How Do I Write?
You should know this on a basic level if you want to be an author of any kind. You need at least a simple understanding of sentence structure, grammar, and punctuation–either learned or innate. Many things can be fixed in editing, but your editor needs to be able to figure out what you meant to say. If this translates to “I don’t know how story structure works”, then let me show you a handy thing known as Freytag’s Pyramid:
This is the basic skeleton of a story–a good tale takes interesting characters and forces them into a problem or situation they can’t help but react to. The way the characters plan to handle this problem–which is usually riddled with problems and setbacks of its own–comprises the rising action. The Climax is the high point of the story: a big fight, a grand tournament, or perhaps a final showdown. No matter what the conflict is, it needs to come to a head and resolve in this segment. Falling action is what happens due to the outcome of the Climax. Did your characters defeat the evil wizard? Did they win the grand tournament? What happens afterward–do they realize that they don’t feel fulfilled like they thought they would be? Do they vow to change their world or life in a meaningful way now that they have triumphed? Your characters should enter this period changed in some way from the way they began the story, because of the events leading up to or occurring during the climax. After that is denouement: the story wraps up any loose ends or side-plots, and makes its way towards a satisfying ending. Due to the nature of light novels being multi-volume, denouement often leads to a cliffhanger or last-minute plot lead in order to hold your interest in the series.

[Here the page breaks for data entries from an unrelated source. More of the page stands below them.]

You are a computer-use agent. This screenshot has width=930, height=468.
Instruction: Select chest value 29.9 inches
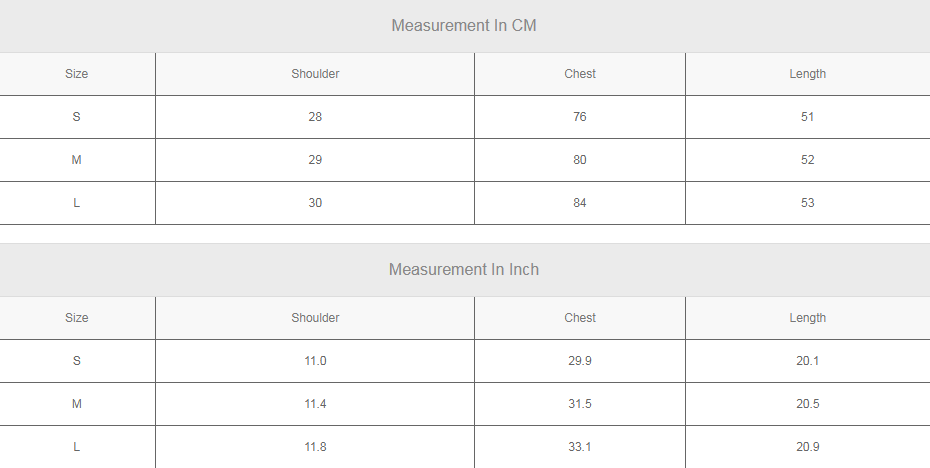(579, 361)
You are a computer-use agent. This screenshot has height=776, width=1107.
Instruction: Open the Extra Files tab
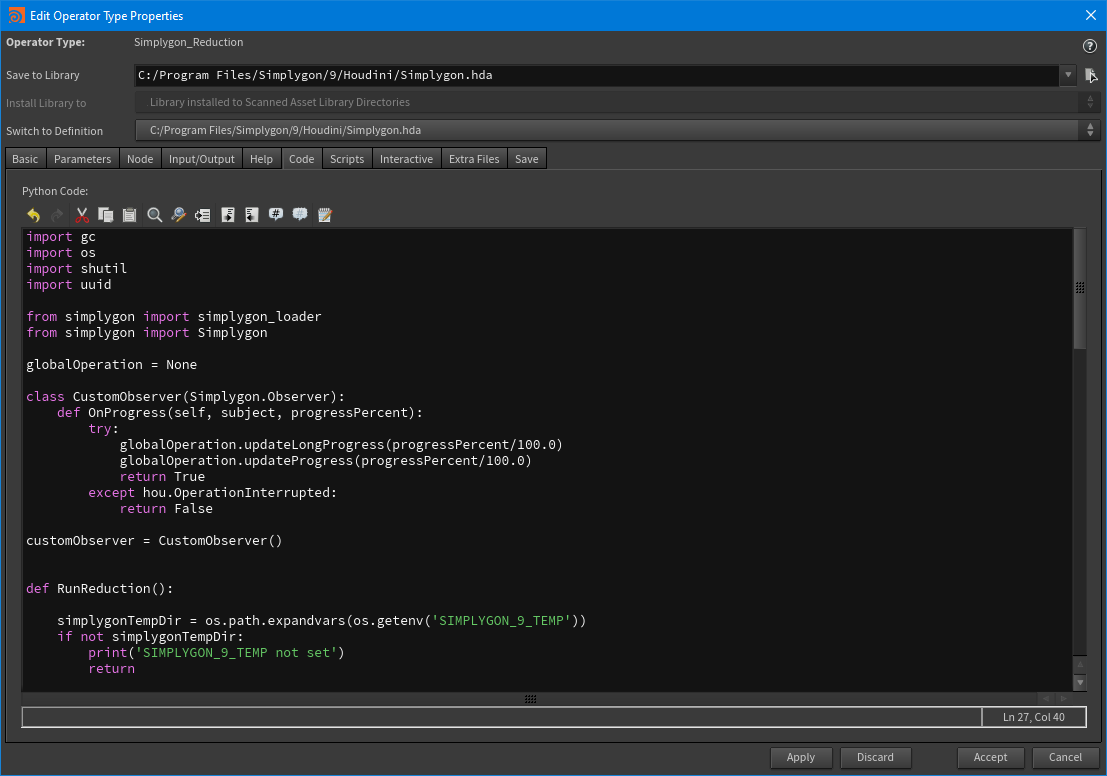(x=473, y=158)
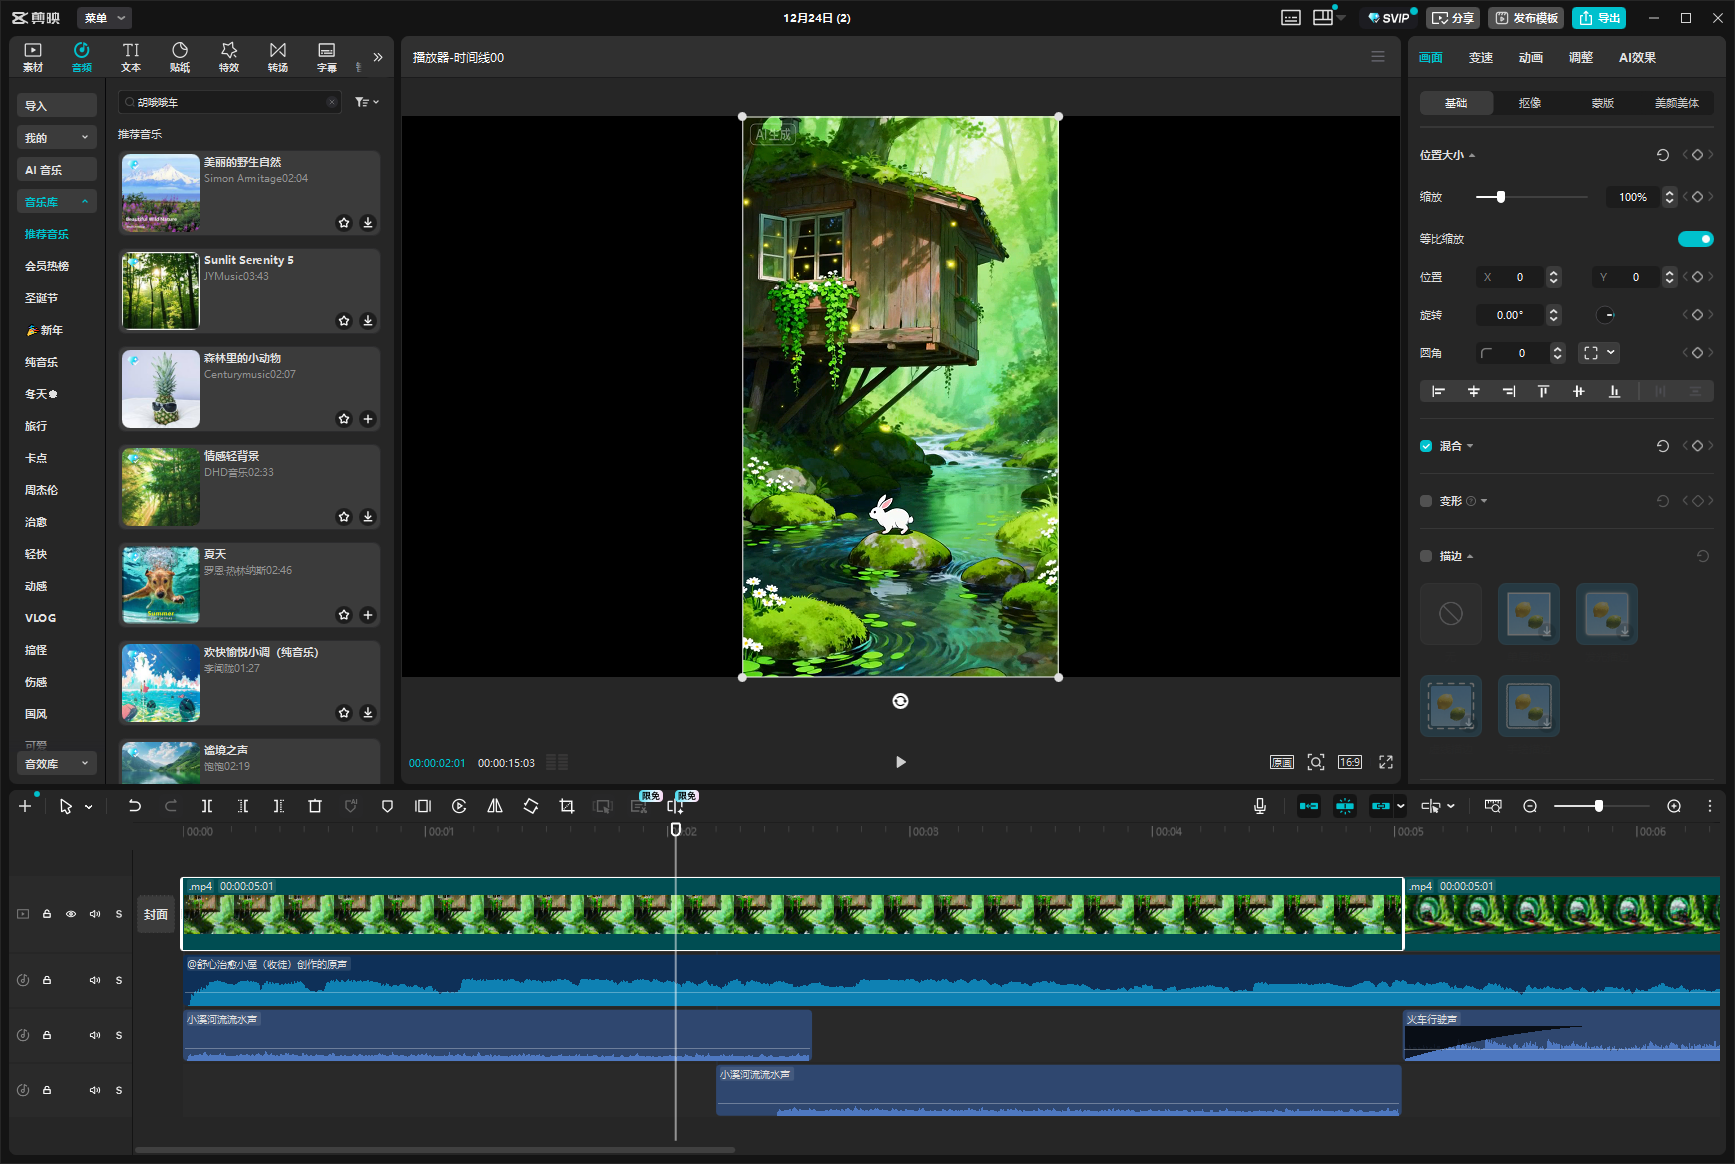Download the Sunlit Serenity 5 track
Image resolution: width=1735 pixels, height=1164 pixels.
click(368, 321)
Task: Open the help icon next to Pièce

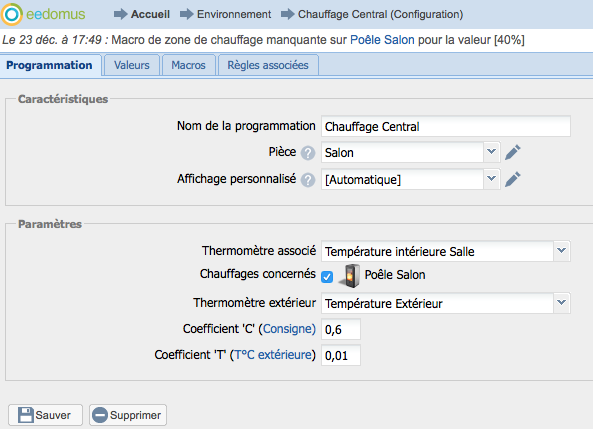Action: [308, 153]
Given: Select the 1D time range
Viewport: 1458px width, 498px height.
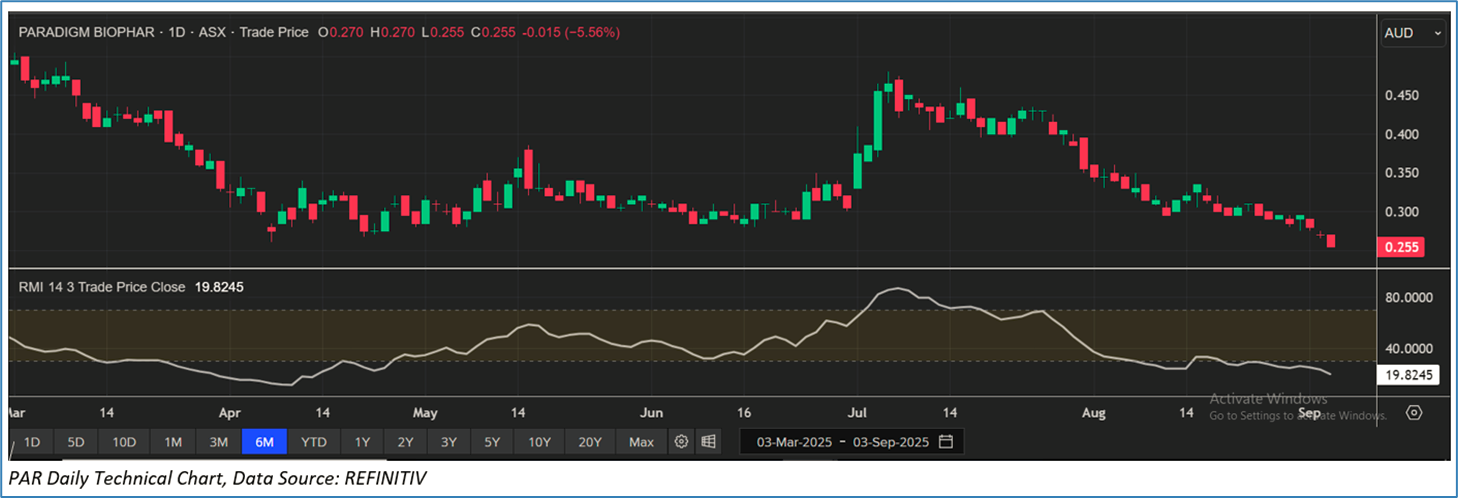Looking at the screenshot, I should 32,442.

What Kind of Software Should I Use?
There is no software or method that will improve your writing with no effort. I’m serious. So before you go out and drop money on expensive software, or buy that fancy leather journal you saw online, use what you already have on hand. Want the visceral feel on pen on paper? Buy a cheap college-ruled notebook. Want to work on your computer? Give Google Docs or OpenOffice a try–both are full-featured word processors that are free to use. [And as a bonus, Google Docs can be accessed on any trusted computer with an internet connection. How neat is that?]
However you decide to get words from your head, just remember to do it often. Practice is the key to improving your writing, followed only by reading. That’s right, reading. What you enjoy reading defines your taste in books, and will manifest itself in your writing voice. People who like the same style as you will be drawn to your writing, and you want that–write for your own enjoyment: your target demographic is ultimately you. [It sounds cheesy, but it’s the truth.]
Later if you want to upgrade to a word processor/writing organization program, you’ll know exactly what features you need for your method of work.
What Kind of Story Should I Write?
Whatever kind of story appeals to you! Want to rehash the Hero’s Journey–have at it! Want to write a high school romance? You’re good! Want to write an experimental horror story about a team of operatives that is trapped in an alternate dimension? It’s a go! You don’t need to limit yourself to what’s popular in Japanese LNs. The “Teleported to Another World” and “Trapped in an RPG” themes that were popular a few years back are losing steam. The rising stars now seem to be “Magic Academy Hijinks” and “High Schooler is a Secretly Famous ___”. These things change, and people don’t always like what is popular at the moment. Write whatever makes you happy!
Should I Distribute Online as I Go, Or Should I Wait?
Distributing each chapter as it becomes available is what Webnovels do, and you are free to do this if you want. All the OLEN authors I spoke with prefer to wait until they have a fully edited and polished volume available to put up for sale. I myself prefer this, but I have been known to post a few chapters or excerpts as teasers to cultivate interest and make people want to purchase my work. If you want to release your work for free, that is entirely up to you! There are a few English-language webnovels available for free–and they are quite popular!
How Do I Submit My Work to a Publisher?
This is where things get rough. You see, you can’t. Translation companies like YenPress and Seven Seas don’t accept OELN manuscripts. Yet. There is a huge push for them to from us OLEN authors, but the market for light novels itself is just getting on its feet. [Think manga in the early 90s, if you were around for that.] It’s only recently that manga has come into focus as a media deserving of the same attention anime gets, and in five to ten years I see LNs having that same popularity. I don’t blame the publishers for being conservative right now, but we hope in the future they start accepting manuscripts from English-language authors, or hold contests similar to the Dengeki Novel Prize held by publisher ASCII Media Works in Japan.
You could take your work to traditional publishers, but they are unlikely to take a chance on something so niche. If they do like it, they may strip the illustrations from it entirely or ask you to drastically change the plot/character interactions to sell better to English-speaking audiences. If you are willing to do that then there is no reason for you to not query traditional publishers. But a word of caution–choose whom you submit to carefully. If you send your wacky vampire-high school romance to a publisher that puts out murder mysteries, your manuscript is going to end up in the circular file. [Whispers dramatically: the trash.]
Beyond that, you do what the rest of us do: Self-Publish.